We tend to regard the Oort cloud as a kind of hanging thing, really doing nothing, but when Batygin and Brown performed a whole bunch of new simulations, taking into account this physics, they found objects in the inner region of the Oort cloud can indeed move a bit.

“However, Planet Nine is changing this image on a qualitative level,” the researchers said.

“Due to the long-term gravity of the planet Nine’s orbit, inner Oort Cloud objects are evolving on billion-year-old time scales and are slowly being injected back into the outer solar system. What happens to them then? We simulated and took this process into account with disturbances of the canonical giant planets, Planet Nine, passing stars, as well as the galactic tide, and found that these reinjected inner-Oort cloud objects can easily mix with the sensation of distant objects of the Kuiper belt, and even ‘ can display an orbital grouping. “

This means that some of the extreme trans-Neptunian objects we found could actually originate in the Oort cloud, which is really cool. However, the simulations of the team also showed that the grouping of the Oort Cloud objects would be weaker than those of the objects that came from the Kuiper belt.

This suggests that a more eccentric orbit for Planet Nine will explain the data better than the orbit found by the researchers’ 2019 article.

We will not know exactly how eccentric the orbit may be until more research can be done into the grouped objects to determine which of them originated in the inner Ear Cloud; but there is a limit to how eccentric the orbit can become before it no longer aligns with our observations of the outer solar system.

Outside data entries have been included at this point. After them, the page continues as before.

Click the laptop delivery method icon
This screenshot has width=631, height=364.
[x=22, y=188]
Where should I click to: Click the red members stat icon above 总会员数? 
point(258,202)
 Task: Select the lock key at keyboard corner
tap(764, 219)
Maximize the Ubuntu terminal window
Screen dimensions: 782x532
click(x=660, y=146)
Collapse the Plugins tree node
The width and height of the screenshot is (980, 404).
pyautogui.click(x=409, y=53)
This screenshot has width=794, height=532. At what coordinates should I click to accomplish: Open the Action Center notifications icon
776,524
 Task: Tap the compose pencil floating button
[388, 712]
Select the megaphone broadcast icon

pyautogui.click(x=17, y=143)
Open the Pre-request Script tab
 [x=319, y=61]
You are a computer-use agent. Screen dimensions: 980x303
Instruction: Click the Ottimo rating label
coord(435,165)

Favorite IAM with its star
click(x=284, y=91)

Because the hypothetical planet is so far away and so dull, our chances of spotting it are very low, so this information can be used to refine models and make us search in places where it may not be – hopefully this leads to the detection of this elusive animal.

Even though we never find it, the discoveries that led to it were amazing. A whole bunch of new Jovian moons and potential dwarf planets that are very far away are nothing to sneeze at.

Batygin and Brown’s new paper accepted The astrophysical journal letters, and is available on arXiv.